La gestione dell’alpeggio oggi: verso una realtà famigliare aperta

Al giorno d’oggi l’alpeggio conserva una funzione economica, sociale e culturale rilevante. Nel 2001 erano quasi 3.500 le aziende zootecniche che inviavano bestiame all’alpeggio mentre erano 1.800 gli addetti impegnati nel lavoro dell’alpe. 

Tabella 2  – Censimento alpeggi Regione Lombardia, 2001

Provincia

Alpi
Aziende conferenti

Addetti

Uba bovini
Uba totali
Sup. pascolabile

Sup.

totale

Bergamo

126
632
343
7.386
12.401
18.119
41.183

Brescia

176
869
401
9.860
13.431
24.812
57.501

Como

51
202
137
2.108
2.663.
5.243
11.339

Lecco

45
226
146
1.789
2.646
2.847
10.591

Sondrio

264
1.542
777
11.677
13.614
32.43
10.1286

Varese

3
7
5
120
170
40
505

Totale

665
3.478
1.809
32.940
22.830
83.866
222.405

Uba = Unità bovino adulto

Una delle trasformazioni più profonde subite dal sistema d’alpeggio è consistita nella semplificazione della sua organizzazione in “stazioni”.Le norme igienico-sanitarie che hanno comportato costosi adeguamenti strutturali dei locali adibiti alla lavorazione del latte che si sono stati concentrati sulle casere principali. Questa tendenza è stata rafforzata dalla disponibilità di mezzi di trasporto meccanico e dalla realizzazione di una migliore viabilità interna all’alpeggio.

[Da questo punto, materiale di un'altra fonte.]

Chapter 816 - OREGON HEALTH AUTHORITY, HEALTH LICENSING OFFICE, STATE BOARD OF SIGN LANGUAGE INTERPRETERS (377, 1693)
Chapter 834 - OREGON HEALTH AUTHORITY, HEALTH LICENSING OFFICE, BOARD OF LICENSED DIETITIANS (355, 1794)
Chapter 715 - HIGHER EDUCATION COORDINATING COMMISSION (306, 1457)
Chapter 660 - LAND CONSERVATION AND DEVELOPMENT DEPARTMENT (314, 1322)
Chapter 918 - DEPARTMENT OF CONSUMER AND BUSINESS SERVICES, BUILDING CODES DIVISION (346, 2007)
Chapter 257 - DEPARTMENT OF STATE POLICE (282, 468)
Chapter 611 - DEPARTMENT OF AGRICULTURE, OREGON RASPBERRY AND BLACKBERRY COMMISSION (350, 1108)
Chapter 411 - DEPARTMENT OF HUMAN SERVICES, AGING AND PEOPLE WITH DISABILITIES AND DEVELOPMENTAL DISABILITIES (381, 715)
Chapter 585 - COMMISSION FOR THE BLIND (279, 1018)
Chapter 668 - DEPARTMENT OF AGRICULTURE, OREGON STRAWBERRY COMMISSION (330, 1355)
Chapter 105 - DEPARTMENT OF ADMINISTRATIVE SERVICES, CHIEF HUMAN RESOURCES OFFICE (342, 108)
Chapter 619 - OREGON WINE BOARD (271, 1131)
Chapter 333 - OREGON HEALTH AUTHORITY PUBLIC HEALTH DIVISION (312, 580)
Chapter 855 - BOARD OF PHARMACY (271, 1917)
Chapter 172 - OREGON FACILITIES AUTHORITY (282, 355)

Molto spesso piccoli alpeggi contigui sono stati aggregati in una gestione unica con gli alpeggi più grandi e meglio dotati di fabbricati e infrastrutture.

Vi è, però, una trasformazione ancora più profonda in atto da diversi anni; essa consiste nell’ affermazione di un sistema d’alpeggio famigliare. La difficoltà di reperimento di manodopera, e l’aumento dei relativi costi, hanno indotto diverse famiglie a gestire l’alpeggio senza ricorrere a personale esterno. E’ una scelta che coinvolge famiglie con una lunga tradizione d’alpeggio ma anche una forte passione per questa attività che ha contagiato le nuove generazioni.

In questo modo si unisce il calore dei rapporti umani dei vecchi alpeggi-villaggio con lo spirito di imprenditorialità dei grandi alpeggi “unitari”. Grazie alle presenza dell’elemento femminile e giovanile è possibile allargare l’attività dell’alpeggio in direzione di quei “servizi multifunzionali” così importanti per garantire la redditività dell’alpeggio e per giustificare gli investimenti degli enti pubblici.

Al di là di queste dinamiche crediamo che l’alpeggio possa ritrovare anche una dimensione sociale, in grado di coinvolgere giovani provenienti dalle città e tante altre persone disposte a vivere esperienze autentiche di formazione e di lavoro in montagna. Ci sono buone ragioni per credere che gli alpeggi torneranno ad essere luoghi molto vitali.